Film has taken over. Theatre (even opera) was once pop culture and spectacle like film is now. But film can do spectacle better and is even more accessible than even theatre was in Elizabethan times.

Theatre is moribund. This is unfortunate, but inevitable. Mounting a theatre production is prohibitively expensive, and so are the admission prices for the vast majority of people. Never mind it’s availability, except for those physically near the theatre.

The only hope is screenwriting (script-writing). But then the writer has little control over his or her work, and it is problematic for many other reasons I don’t have time to elaborate on here.

Creative Non-Fiction

Creative Non-Fiction

In writing up the publicity for a book launch for a recent book, Going Home: Cycling Through The Heart Of America, the organizer asked me if she should call the book “creative non-fiction”.  I flippantly replied, “Sure, that sounds sufficiently pretentious.”

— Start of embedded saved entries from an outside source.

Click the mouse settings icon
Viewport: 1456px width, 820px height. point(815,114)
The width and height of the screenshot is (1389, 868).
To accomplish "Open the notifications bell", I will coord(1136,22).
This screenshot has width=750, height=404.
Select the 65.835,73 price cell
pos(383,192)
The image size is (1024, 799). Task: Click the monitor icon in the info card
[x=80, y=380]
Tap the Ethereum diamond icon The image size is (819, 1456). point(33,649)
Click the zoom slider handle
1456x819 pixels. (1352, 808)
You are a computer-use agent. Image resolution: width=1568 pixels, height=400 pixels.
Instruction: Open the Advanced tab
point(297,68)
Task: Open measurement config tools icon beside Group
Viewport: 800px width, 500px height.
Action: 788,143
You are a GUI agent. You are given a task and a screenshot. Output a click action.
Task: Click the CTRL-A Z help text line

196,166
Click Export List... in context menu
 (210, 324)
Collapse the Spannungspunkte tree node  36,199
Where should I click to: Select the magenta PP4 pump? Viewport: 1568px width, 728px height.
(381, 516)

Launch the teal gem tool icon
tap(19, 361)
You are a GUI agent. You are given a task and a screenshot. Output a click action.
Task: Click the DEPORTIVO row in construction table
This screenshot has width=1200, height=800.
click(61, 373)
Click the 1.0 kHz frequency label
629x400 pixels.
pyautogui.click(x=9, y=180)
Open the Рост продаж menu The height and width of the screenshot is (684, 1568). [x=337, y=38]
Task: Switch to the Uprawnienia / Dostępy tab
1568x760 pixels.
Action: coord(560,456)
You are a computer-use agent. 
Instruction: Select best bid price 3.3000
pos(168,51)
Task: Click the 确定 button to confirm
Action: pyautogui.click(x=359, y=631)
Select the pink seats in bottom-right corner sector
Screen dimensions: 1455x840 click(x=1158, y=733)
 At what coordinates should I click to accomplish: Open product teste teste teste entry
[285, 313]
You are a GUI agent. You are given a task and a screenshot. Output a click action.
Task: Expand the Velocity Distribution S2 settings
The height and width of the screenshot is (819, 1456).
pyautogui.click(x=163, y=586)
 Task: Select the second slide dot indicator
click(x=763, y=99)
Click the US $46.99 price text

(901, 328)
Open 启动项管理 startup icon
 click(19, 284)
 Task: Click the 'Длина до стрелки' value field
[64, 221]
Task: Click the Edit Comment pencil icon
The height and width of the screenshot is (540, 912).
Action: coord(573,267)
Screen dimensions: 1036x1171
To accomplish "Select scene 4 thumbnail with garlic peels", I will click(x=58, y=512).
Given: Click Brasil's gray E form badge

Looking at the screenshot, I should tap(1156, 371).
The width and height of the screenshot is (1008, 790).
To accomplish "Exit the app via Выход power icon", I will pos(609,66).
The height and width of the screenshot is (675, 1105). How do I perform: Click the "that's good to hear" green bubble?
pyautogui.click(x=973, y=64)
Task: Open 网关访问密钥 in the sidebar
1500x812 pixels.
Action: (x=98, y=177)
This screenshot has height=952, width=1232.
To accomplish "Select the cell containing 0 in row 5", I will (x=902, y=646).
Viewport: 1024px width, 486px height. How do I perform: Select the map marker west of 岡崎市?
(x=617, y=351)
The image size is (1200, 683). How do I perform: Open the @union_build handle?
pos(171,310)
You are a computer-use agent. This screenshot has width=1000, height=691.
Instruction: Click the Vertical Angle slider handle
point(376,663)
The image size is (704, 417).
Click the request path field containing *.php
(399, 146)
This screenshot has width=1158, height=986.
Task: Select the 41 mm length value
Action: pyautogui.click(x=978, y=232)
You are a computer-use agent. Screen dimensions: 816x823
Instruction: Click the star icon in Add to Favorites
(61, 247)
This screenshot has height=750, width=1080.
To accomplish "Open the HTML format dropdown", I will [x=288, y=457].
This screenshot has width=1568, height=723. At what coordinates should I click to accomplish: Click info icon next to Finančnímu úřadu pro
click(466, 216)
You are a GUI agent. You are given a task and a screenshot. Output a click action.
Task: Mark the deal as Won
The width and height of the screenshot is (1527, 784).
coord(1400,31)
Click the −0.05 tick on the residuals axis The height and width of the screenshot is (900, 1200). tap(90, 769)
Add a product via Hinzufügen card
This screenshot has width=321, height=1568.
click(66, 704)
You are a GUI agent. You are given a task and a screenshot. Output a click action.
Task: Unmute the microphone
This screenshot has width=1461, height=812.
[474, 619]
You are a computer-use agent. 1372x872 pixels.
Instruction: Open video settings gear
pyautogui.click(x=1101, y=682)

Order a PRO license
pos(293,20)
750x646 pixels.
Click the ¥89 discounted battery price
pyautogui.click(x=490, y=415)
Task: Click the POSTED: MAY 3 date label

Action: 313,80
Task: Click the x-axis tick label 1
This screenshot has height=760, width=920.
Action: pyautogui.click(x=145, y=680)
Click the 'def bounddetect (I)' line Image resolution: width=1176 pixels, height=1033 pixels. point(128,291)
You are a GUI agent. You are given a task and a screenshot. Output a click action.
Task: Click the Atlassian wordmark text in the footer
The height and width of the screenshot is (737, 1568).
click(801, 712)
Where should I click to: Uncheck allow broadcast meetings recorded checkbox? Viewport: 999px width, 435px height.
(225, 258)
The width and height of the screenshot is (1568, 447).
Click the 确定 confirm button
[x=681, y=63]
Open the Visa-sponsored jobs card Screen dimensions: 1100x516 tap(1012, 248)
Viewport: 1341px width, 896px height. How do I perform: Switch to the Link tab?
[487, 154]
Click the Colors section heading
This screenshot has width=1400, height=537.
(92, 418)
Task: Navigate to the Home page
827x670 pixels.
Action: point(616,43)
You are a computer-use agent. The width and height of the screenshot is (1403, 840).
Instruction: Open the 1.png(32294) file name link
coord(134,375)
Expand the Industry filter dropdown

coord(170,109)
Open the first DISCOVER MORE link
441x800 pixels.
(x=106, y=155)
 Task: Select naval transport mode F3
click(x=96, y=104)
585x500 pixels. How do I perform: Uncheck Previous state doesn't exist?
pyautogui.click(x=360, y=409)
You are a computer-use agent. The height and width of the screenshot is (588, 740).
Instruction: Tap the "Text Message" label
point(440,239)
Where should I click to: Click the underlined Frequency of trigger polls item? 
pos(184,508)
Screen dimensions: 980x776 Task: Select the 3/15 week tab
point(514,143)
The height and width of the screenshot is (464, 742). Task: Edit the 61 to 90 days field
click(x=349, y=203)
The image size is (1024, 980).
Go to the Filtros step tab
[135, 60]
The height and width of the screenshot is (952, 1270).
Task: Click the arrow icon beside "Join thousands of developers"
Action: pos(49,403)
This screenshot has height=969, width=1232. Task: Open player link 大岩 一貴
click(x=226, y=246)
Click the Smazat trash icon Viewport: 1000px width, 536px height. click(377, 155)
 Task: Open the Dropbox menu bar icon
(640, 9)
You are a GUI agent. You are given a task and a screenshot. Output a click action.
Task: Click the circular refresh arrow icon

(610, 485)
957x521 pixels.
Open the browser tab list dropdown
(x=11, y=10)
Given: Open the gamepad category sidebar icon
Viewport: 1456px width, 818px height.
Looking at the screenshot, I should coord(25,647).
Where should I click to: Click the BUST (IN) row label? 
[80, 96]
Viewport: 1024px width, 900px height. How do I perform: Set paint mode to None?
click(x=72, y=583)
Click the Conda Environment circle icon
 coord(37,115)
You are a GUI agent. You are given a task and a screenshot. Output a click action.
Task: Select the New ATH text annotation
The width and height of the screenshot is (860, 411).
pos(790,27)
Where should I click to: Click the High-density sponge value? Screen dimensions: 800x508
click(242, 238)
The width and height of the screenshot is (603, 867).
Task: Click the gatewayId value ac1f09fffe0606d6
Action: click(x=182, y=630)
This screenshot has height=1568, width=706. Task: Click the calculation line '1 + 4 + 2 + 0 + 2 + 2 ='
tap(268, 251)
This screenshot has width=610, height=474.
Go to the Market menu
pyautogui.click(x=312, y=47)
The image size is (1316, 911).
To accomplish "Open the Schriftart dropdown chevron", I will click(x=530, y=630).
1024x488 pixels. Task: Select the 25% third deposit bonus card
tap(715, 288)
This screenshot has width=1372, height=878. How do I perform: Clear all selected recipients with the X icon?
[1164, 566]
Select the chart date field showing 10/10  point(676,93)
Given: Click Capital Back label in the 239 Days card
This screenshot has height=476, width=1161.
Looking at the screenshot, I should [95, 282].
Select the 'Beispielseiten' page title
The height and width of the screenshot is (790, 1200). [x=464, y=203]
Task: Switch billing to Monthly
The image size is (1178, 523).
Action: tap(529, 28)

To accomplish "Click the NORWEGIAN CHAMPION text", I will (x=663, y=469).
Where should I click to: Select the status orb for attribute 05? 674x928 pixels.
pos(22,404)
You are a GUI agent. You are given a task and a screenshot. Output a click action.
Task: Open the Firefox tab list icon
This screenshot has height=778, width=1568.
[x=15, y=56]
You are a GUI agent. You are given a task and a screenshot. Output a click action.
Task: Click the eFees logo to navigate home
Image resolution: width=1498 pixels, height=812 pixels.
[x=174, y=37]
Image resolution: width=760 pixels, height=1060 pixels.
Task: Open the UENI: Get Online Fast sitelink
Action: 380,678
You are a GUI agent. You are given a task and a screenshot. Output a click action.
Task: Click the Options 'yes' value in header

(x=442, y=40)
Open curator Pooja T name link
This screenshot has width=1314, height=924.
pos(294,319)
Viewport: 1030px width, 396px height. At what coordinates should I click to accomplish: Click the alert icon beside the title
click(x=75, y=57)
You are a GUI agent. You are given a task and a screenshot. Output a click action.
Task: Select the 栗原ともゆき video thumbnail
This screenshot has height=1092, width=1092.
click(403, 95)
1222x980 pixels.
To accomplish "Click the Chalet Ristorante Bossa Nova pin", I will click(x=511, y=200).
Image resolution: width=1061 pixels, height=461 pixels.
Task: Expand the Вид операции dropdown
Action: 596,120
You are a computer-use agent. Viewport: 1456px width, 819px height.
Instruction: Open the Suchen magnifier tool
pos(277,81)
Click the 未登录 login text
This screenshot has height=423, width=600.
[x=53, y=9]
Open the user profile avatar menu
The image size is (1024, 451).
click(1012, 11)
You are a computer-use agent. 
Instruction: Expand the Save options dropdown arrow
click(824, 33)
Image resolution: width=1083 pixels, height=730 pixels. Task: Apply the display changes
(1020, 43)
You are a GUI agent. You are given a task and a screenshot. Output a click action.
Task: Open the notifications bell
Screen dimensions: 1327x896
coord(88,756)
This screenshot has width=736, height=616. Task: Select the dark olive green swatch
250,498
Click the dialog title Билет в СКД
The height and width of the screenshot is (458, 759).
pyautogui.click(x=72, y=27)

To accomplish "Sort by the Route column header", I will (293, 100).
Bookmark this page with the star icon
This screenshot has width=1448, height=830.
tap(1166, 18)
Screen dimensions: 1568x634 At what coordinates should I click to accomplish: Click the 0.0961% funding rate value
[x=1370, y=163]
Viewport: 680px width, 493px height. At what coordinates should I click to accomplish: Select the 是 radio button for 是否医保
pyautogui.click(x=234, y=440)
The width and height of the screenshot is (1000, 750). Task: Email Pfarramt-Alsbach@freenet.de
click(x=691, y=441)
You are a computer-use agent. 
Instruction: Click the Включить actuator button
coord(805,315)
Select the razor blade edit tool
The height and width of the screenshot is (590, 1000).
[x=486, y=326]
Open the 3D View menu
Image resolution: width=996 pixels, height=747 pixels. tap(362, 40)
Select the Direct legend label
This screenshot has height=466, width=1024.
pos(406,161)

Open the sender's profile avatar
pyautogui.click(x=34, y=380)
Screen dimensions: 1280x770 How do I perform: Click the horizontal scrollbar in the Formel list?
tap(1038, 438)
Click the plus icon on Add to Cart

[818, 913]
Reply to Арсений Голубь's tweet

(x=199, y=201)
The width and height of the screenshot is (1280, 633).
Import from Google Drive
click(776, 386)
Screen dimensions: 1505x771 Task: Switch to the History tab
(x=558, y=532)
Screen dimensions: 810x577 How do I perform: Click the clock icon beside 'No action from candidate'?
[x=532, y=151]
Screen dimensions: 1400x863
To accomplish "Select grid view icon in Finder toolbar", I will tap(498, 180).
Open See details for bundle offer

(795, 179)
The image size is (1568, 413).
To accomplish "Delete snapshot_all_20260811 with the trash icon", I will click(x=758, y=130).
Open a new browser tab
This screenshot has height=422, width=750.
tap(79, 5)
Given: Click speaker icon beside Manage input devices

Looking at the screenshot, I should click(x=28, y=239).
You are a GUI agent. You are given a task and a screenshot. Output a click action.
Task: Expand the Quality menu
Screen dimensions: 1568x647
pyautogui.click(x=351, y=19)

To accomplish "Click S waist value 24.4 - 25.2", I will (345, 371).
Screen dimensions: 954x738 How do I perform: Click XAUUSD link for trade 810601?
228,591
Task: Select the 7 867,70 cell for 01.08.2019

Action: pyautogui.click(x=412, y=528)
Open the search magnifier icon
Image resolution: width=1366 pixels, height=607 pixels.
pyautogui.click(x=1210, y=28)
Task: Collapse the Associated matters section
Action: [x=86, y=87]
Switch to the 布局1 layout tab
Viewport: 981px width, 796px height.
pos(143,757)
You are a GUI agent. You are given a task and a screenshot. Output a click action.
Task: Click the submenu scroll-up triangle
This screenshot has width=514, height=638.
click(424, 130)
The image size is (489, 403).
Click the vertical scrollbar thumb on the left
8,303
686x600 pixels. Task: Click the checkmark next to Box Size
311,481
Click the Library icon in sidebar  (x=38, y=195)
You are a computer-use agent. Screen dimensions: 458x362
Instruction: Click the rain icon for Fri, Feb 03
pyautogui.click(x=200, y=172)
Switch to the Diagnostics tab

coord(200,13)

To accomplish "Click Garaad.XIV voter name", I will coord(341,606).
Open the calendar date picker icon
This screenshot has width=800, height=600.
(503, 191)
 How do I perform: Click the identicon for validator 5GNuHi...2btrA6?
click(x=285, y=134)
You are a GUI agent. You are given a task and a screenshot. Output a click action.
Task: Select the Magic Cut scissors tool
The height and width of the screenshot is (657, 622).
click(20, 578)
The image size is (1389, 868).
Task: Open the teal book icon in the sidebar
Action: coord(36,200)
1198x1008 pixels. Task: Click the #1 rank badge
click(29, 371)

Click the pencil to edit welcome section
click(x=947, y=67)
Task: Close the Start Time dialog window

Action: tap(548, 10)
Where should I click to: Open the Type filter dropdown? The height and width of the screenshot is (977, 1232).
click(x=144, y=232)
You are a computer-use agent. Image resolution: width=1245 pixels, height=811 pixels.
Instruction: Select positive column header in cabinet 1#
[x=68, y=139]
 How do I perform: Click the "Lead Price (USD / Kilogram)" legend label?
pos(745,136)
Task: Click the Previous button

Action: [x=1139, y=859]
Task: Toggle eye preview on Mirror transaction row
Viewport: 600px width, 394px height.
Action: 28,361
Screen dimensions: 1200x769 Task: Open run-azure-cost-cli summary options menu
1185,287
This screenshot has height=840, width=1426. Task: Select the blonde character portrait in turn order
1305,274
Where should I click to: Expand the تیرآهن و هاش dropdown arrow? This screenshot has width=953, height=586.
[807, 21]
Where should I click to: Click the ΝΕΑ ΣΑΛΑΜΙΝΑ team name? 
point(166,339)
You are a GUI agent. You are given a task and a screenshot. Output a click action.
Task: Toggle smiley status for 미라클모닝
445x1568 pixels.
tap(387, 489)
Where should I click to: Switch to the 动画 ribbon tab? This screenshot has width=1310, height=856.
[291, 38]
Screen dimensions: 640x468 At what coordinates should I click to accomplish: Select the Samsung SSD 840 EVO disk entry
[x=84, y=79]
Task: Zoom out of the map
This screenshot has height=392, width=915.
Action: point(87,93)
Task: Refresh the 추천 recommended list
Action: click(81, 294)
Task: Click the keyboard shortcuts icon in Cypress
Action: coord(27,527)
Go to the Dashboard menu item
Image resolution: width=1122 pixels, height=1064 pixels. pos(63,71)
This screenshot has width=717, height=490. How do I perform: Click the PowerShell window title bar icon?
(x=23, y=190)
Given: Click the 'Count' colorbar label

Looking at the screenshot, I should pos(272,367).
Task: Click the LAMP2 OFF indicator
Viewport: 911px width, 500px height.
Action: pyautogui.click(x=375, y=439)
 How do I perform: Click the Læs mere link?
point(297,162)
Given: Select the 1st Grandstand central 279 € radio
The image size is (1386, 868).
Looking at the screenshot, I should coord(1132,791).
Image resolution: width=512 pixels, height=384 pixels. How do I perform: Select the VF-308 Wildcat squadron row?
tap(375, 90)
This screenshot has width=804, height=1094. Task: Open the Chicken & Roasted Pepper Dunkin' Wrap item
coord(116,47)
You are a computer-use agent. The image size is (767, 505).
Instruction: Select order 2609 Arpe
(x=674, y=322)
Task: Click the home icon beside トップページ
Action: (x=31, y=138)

I see this term used more and more often, presumably to add a little class to the more inclusive category ‘non-fiction’, and I suppose it is useful. Even many bookstores have separate sections for fiction and fiction considered ‘literature’ (meaning, of course, literary fiction).

The category ‘non-fiction’ includes everything from cookbooks, through self-help manuals, to academic papers. Rarely are they creative in the literary sense. They are intended to convey information, not produce an aesthetic response. (Although the food porn photos in cookbooks and the occasional witty passages in books primarily written to convey information are an exception, as are familiar essays such as those books by Mary Roach that I mentioned in a previous blog entry.)

And biographies are non-fiction, although many autobiographies could certainly be called fiction. Some are, indeed, works of literature, such as Boswell’s classic Life of Samuel Johnson. And much literary fiction is based on real people and events.

My book, Going Home, is non-fiction, the same category that includes cookbooks, and it could also fit the subcategory of  ‘travel book’, a category that also includes guidebooks. The taxonomy of written works is problematic. Just compare the way library books are classified by The Library of Congress or the old Dewey Decimal system. (Ask a research psychologist what he thinks of having a book on the limbic system sitting beside How To Win Friends And Influence People at the public library).

I like to believe Going Home is ‘creative’ non-fiction, but when asked, I usually just say it is a ‘memoir’.